_Listing of where items appear_
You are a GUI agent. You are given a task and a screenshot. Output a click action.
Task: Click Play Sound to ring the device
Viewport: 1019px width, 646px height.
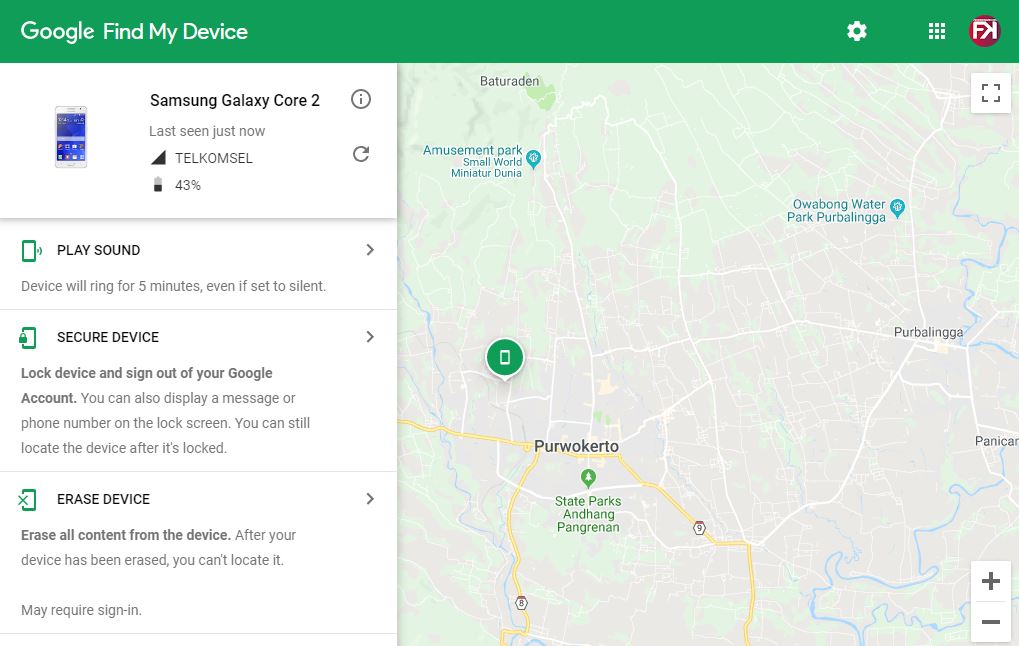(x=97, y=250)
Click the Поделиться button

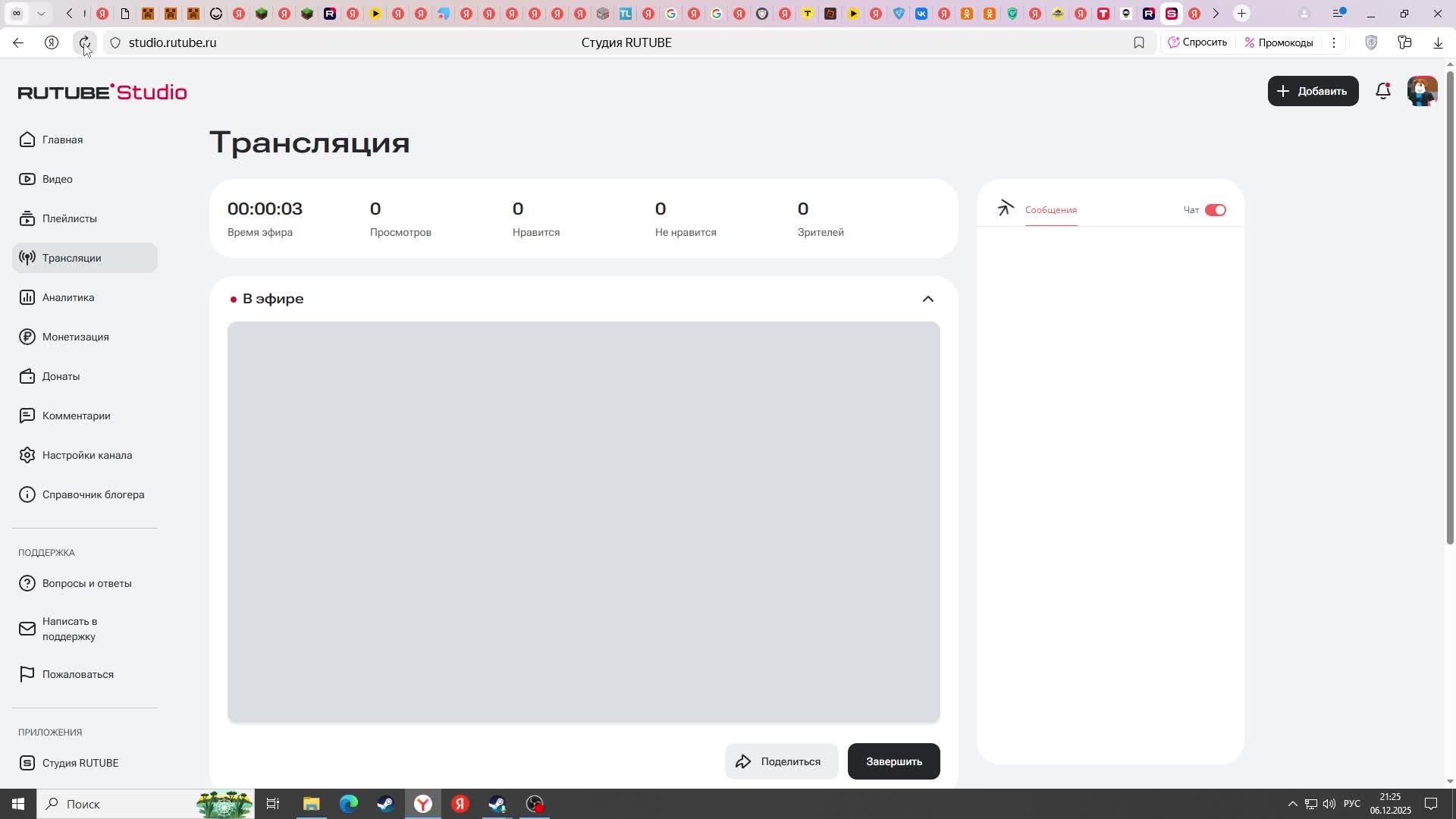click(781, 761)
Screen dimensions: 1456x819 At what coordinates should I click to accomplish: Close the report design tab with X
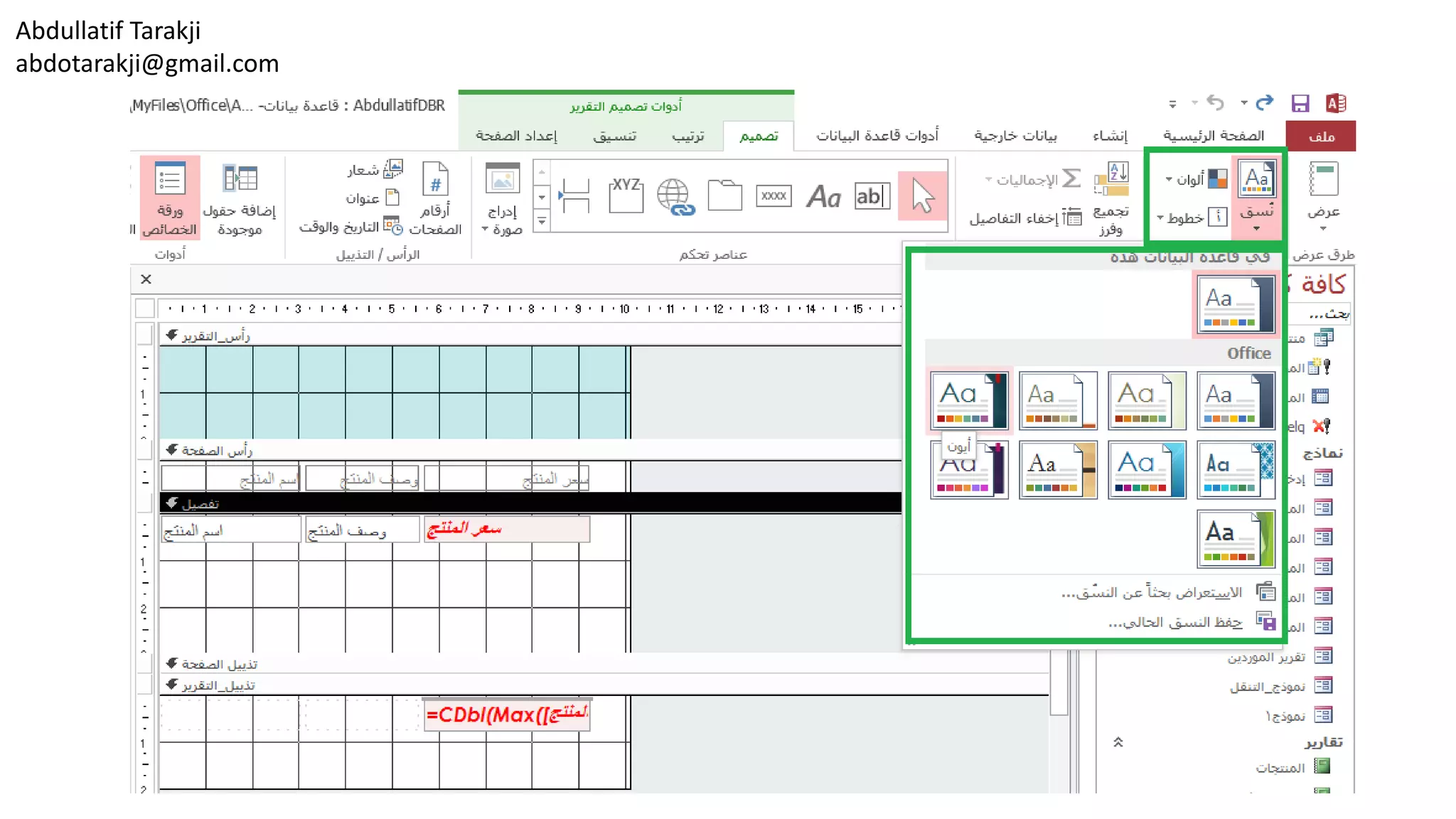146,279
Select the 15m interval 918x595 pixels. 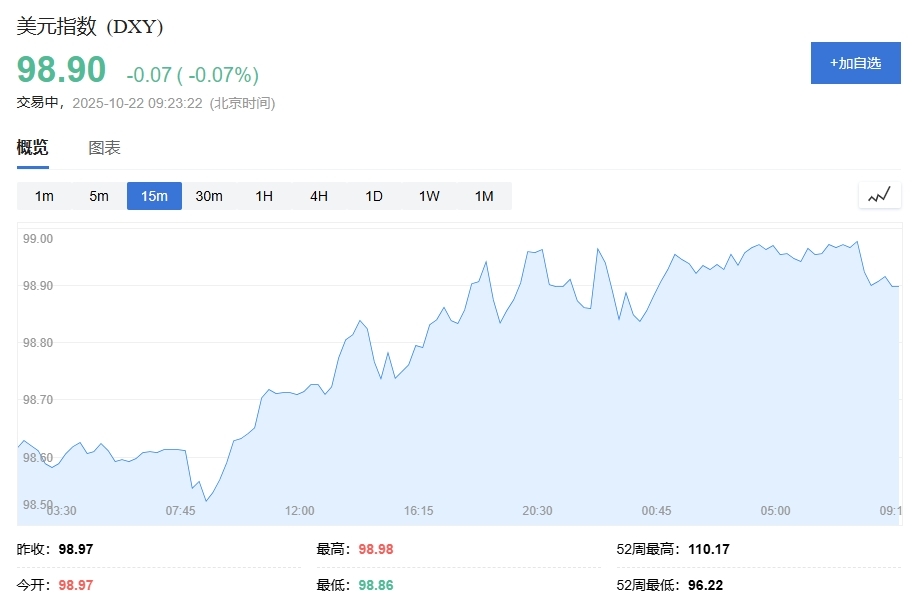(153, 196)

_Task prompt_
In the listing, from its first line through the line containing "click(781, 761)" inclusive, substitute "Play Audio" for "Play Sound" and change nothing else. Reproduce only those lines and omit the pictures.

_Finished task_
You are a GUI agent. You are given a task and a screenshot. Output a click action.
Task: Click Play Audio to ring the device
Viewport: 1019px width, 646px height.
(x=97, y=250)
Click the Поделиться button

click(781, 761)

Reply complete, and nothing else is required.